Rafferty rulings: good law made in face of tough facts
By Tanya Thompson
Lawyers have a saying: tough facts make bad law. Every one of us felt, so urgently, that someone must be held to account for Tori Stafford’s disappearance and murder. Facts don’t get much tougher to stomach.
Our newspapers do us a disservice, though, when they let this sense of urgency taint their view of civil rights. Across the political spectrum from Toronto Star to Toronto Sun, editorial boards have torn the proverbial strip out of Justice Thomas Heeney for excluding evidence illegally obtained from Michael Rafferty’s computer and BlackBerry.
At trial, Crown counsel did not even attempt to argue that this electronic-device search was legal. They sought nevertheless to introduce the illegally-obtained evidence — something our Constitution does sometimes allow. But Justice Heeney found the police had been careless with significant privacy rights and excluded the evidence.
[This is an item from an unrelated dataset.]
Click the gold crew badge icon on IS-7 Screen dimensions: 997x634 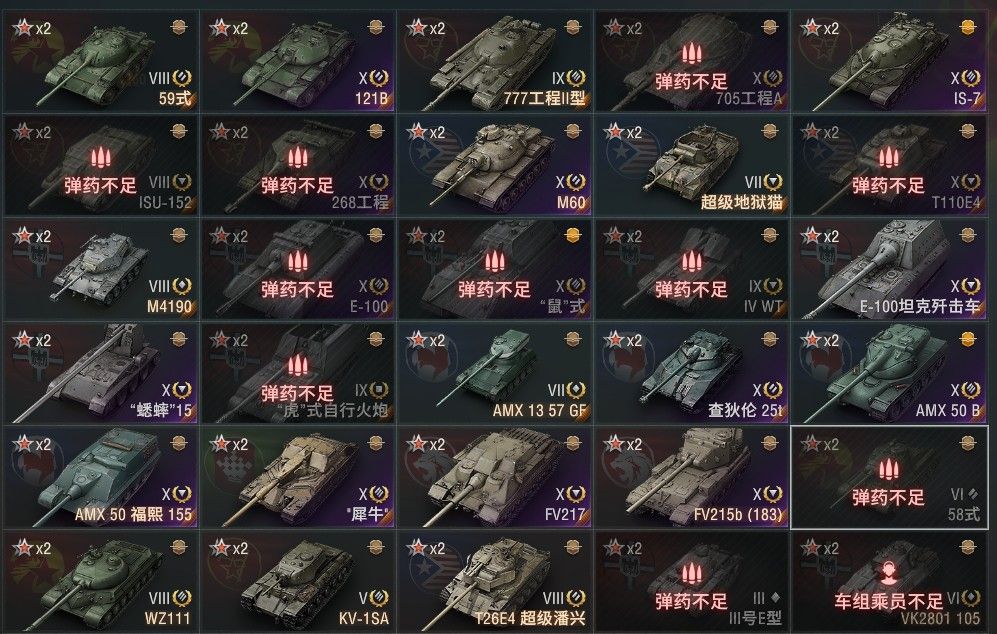click(x=968, y=27)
Our media tell us it was just too important, this time. The crime was too awful. The victim too innocent. The man too monstrous. The investigation too critical. You can almost hear them saying, “just this once.”
But there is no “just this once” in law.
Previous cases inform future ones, and go on to become precedents. Once it’s forged in the fire of our collective wrath, the same law will apply to others who don’t make us so angry. It may even apply to us. (We tell ourselves we’ll never be suspects in a criminal case — but plenty of my clients never dreamed they would be, either.)
The law of bail serves as a cautionary tale. In a case called Hall, the Supreme Court split 5-4 in favour of denying Mr. Hall’s bail, even though he was neither a flight risk nor a risk to the public. Would even one judge have seen things differently if the charge hadn’t been a grisly, inexplicable murder, terrifying Sault Ste. Marie and the nation? It’s impossible to say, but the excesses that the four dissenting judges feared have come to pass. Detentions of this nature — to satisfy the public, rather than protect it — are now routinely sought, in cases that can be as straightforward as a simple assault.
We should be especially vigilant when our courts talk about privacy, because it cross-pollinates outside criminal law. It’s part of the legal context that will ultimately colour your rights in other areas, like your workplace.
In excluding the computer evidence, Justice Heeney made good law in the face of tough facts — the same law that will be there for you when you need it.